2. (C) Polmilcouns and EXBS Advisor delivered ref a points to
MFA DDG for Disarmament and Arms Control Haluk Ilicak on Sept

3. Polmilcouns highlighted the need for Turkey to decide
whether it would prefer to host an operational experts
exercise or a regional exercise in 2006 and the USG offer to
then talk to the Dutch to accommodate the Turkish desires.
On Turkey's request for the criteria for membership in the
core group (ref b), polmilcouns emphasized how the center of
activity within PSI was now with the Operational Experts
Working Group (OEWG) activities and that there were no plans
to convene the core group for the foreseeable future.

3. (C) Ilicak said that the GOT had held an interagency
meeting on Sept 2 to discuss PSI. At that meeting, COL Iptes
who led the Turkish delegation to the Copenhagen and Oslo
meetings, asserted that following those meetings Turkey was
now seen as one of the leading 18 nations participating in
PSI. Ilicak said he told Iptes he was wrong. Every
international activity has a steering group, and Turkey was
not in PSI's. He understood ref a points to mean Turkey
would not be accepted into the core group. While he was not
the ultimate decision maker, he pledged to do everything he
could to withdraw the Turkish aircraft from the 2005 Spanish
exercise, to refuse to send an observer to Japan's exercise
in October, and to generally reduce Turkey's participation in
PSI to a minimal level. (He lamented that it was too late to
stop the Turkish delegation from attending the Maritime
Interdiction Game in Newport, Rhode Island later this month.)
If he were not able to convince his superiors to agree with
his recommendation, he certainly would work to delay
everything related to PSI within the GOT. He explained his
ire was due to the fact that he and TGS Strategy Department
Chief MG Arslan had personally argued against those in the
GOT who initially argued that PSI was equivalent to "official
piracy." To convince the others, Arslan and Ilicak had
applied considerable pressure plus a carrot -- if Turkish
agencies contributed actively to the initiative, Turkey would
be recognized as among the leaders of the Initiative.

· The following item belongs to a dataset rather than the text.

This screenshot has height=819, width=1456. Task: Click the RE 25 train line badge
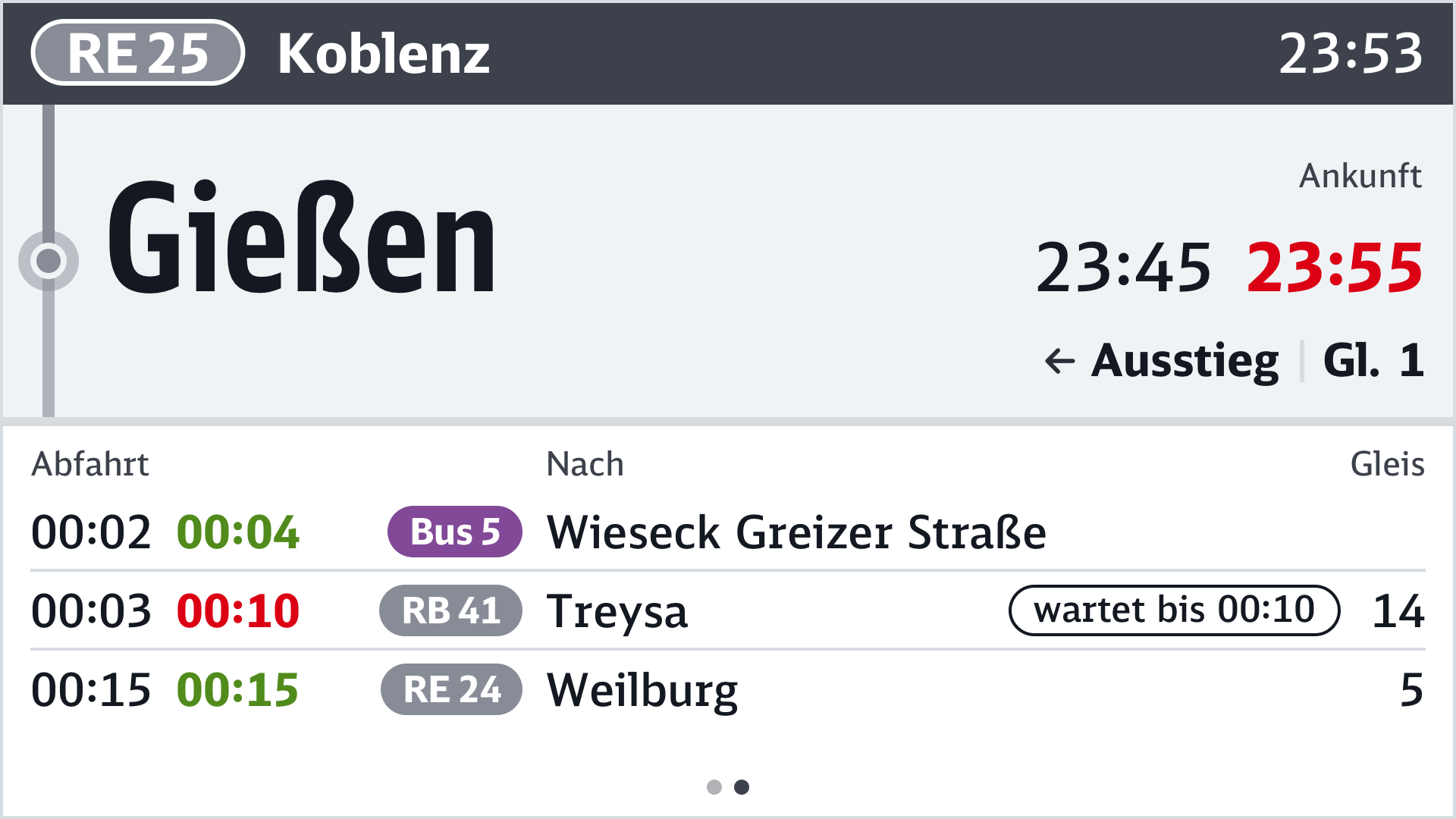[x=138, y=53]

4. (C) Polmilcouns noted that it would only make sense to
scale back Turkey's participation if Ilicak did not believe
that PSI served Turkey's interest in preventing
proliferation. Ilicak acknowledged that PSI was in Turkey's
interest, but Turkey was capable of conducting its own
anti-proliferation activities, such as the ongoing operation
Black Sea Harmony, or multilaterally, such as through
BLACKSEAFOR. Polmilcouns again drew Ilicak's attention to
the point that the Core Group was not expected to meet in the
foreseeable future and that PSI would henceforth be focused
on the OEWG. EXBS Advisor added that the US delegation to
the Oslo meeting reported that the Turks there were helpfully
influential in steering the OEWG meeting.

5. (C) After further discussion of the value of PSI and some
back and forth on Russia's acceptance into the core group,
Ilicak concluded the meeting by asking whether we could
assure that Turkey would be accepted into the core group by
the time of the next meeting of all PSI participants as
occurred in the past with Singapore and Russia, assuming the
core group still existed by that time. Polmilcouns said that
he had delivered all the points contained in his instructions
and would convey Ilicak's question to Washington. Ilicak
said that he would not recommend reversing any decisions the
GOT had already taken regarding PSI (such as participation in
the Spanish exercise), but whether Turkey would send an
observer to the Japanese exercise would "need to be assessed
in light of the US message."

6. (C) Comment: Ilicak's response is not surprising given his
earlier emotional reaction to the lack of answers to his
questions about the core group (ref c). We will follow up
with MG Arslan, but based on his past comments to us, we
expect he will be as angry as Ilicak. Both feel personally
invested in Turkey's PSI participation and are bitter that
Turkey appears locked out of what they view as PSI's steering
committee, the core group. For now, we have bought some
time. We will urge the Turks to send an observer to the
Japanese exercise, but we doubt that Ankara will decide on
the kind of exercise (experts or regional) it will host in
2006 (or whether it will host any PSI activity at all) until
after the GOT reconsiders its future in PSI. End Comment.